▸ **YOUR TASKS**:
a – Answer these questions about the passage on the Trump movement, one answer per line:
(i) For Bill Clinton's most abject apologists, what kind of term was "Slick Willie"?
(ii) What two things do Senator Sanders's people endorse?
(iii) What name does the writer plan to write in on the GOP primary ballot?
b – Reproduce the passage on the Trump movement from "Trump’s people believe" up to and including "GOP primary ballot.".
c – Resume the passage on the Trump movement after its last sentence.

▸ **TEXT FOR ANALYSIS**:

┄┄┄┄┄┄┄┄┄┄┄┄┄┄┄┄┄┄┄┄


    The Trump movement is very much a personality cult, and personality cults are largely immune to rational argument. But, even so, the Democratic strategy here is the wrong one for reaching out to those who might be reached. Trump’s partisans are not going to dump him because people who read the New York Times think he is a boob, a boor, a doofus, etc. Trump’s bumptiousness and his willingness to show his ass to what passes for polite society between Boston and Washington is part of the charm for many of his supporters — as is his willingness to play fast and loose (and worse) with the rules. Remember that for Bill Clinton’s most abject apologists, “Slick Willie” was a term of endearment, not one of reproach.

    Trump’s people believe what Elizabeth Warren’s people believe and what Bernie Sanders’s people believe: that the system is rigged, that it is corrupt, that our elites are complicit in selling out their interests, etc. Senator Warren’s people enthusiastically support her patently unconstitutional proposals, the more vindictive the better. Senator Sanders’s people endorse his irresponsible calls for “revolution” and his old-fashioned class-warfare rhetoric. Trump’s people resonate on a different cultural frequency, but the right-wing populists’ fundamental assumptions about what ails the country are very much like those of the left-wing populists.

    I am practicing my penmanship so that I can write in "Dave Barry" as legibly as possible on my GOP primary ballot.

┄┄┄┄┄┄┄┄┄┄┄┄┄┄┄┄┄┄┄┄

▸ **RECORDED INFORMATION**:

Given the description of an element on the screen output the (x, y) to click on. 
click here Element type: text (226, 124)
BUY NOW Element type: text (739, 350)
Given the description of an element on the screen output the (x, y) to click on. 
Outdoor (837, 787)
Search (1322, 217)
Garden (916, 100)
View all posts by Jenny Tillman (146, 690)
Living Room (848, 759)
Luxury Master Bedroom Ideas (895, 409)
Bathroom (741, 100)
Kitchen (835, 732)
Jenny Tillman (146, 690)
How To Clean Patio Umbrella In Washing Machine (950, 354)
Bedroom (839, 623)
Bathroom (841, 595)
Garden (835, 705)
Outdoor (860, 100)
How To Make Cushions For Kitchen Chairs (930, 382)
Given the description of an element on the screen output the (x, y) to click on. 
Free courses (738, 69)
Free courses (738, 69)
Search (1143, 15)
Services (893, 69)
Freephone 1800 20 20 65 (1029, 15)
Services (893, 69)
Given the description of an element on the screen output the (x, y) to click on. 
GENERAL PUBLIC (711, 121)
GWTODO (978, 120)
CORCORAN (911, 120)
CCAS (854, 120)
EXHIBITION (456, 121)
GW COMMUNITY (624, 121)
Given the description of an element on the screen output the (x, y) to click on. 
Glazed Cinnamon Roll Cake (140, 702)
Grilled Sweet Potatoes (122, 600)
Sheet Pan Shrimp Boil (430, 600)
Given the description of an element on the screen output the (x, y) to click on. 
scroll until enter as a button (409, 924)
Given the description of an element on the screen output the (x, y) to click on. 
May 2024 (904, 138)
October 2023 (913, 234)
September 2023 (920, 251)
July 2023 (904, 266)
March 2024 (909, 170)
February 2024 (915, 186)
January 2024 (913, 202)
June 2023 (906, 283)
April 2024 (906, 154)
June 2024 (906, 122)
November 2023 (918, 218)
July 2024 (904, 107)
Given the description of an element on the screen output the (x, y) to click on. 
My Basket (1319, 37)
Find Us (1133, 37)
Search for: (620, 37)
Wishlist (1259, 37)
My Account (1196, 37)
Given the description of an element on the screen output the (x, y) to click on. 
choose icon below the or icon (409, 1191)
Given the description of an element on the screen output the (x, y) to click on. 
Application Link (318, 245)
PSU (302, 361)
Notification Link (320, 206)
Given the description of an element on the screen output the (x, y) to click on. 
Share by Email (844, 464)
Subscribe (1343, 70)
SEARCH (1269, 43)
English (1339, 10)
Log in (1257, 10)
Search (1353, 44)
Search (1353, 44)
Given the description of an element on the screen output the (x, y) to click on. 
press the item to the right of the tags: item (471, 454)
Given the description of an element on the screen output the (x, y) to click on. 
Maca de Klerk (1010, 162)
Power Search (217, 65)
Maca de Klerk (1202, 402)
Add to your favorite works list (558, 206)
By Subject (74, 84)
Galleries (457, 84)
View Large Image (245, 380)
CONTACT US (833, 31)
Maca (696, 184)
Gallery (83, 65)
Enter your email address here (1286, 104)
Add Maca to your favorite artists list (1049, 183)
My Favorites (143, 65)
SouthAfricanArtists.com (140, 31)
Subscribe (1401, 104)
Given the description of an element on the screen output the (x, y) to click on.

┄┄┄┄┄┄┄┄┄┄┄┄┄┄┄┄┄┄┄┄

▸ **TASK ANSWERS**:
a –
(i) A term of endearment, not one of reproach.
(ii) His irresponsible calls for "revolution" and his old-fashioned class-warfare rhetoric.
(iii) "Dave Barry".

b –
Trump’s people believe what Elizabeth Warren’s people believe and what Bernie Sanders’s people believe: that the system is rigged, that it is corrupt, that our elites are complicit in selling out their interests, etc. Senator Warren’s people enthusiastically support her patently unconstitutional proposals, the more vindictive the better. Senator Sanders’s people endorse his irresponsible calls for “revolution” and his old-fashioned class-warfare rhetoric. Trump’s people resonate on a different cultural frequency, but the right-wing populists’ fundamental assumptions about what ails the country are very much like those of the left-wing populists.

    I am practicing my penmanship so that I can write in "Dave Barry" as legibly as possible on my GOP primary ballot.

c –
  • Jonah Goldberg says fiddlesticks to goopy young people who prefer the fresh young faces of Bernie Sanders and Liz Warren: Voters don't like Joe Biden's nostalgia? That's malarkey.

    I like the word malarkey, consarn it. It’s the bee’s knees. Sure, the youngsters might say, “OK, Boomer” on hearing Joe Biden utter the word, but if you think he’s all wet for using it, you can take your phonus bolonus and tell it to Sweeney.

    Joe Biden has never really been my cup of tea. There’s always seemed like a bit of flimflam behind that gigglemug of his. And for a guy who uses the word malarkey more than any politician since the 19th century — and has now emblazoned the slogan “no malarkey” on his campaign bus — he’s peddled a lot of it over the years. But he remains popular among a lot of Democrats for the same reason people like the word malarkey: nostalgia, which can be a powerful force in an election.

    You can get a lesson in obscure archaic terms just by clicking on Jonah's links.


  • At Reason, Ronald Bailey contributes to the Pun Salad "Department of Duh": Private Flood Insurers Chastised for Not Insuring Houses Likely To Be Flooded.

    "Insurers cherry-pick homes, leave flooded ones for the Feds," runs a very odd headline over at E&E News. The article goes on to explain, "Taxpayers could be forced to spend billions of dollars to bail out the federal government's flood program as private-sector insurers begin covering homes with little risk of flooding while clustering peril-prone properties in the indebted public program." Well, yes.

    Decades of government intervention tend to obscure what once needed no explanation: unless forced, insurance companies won't bet against (their best estimate of) the odds.


  • And this is a fascinating Road and Track article on illegal activity: Cross-Country Cannonball Record Broken — 27 Hours 25 Minutes.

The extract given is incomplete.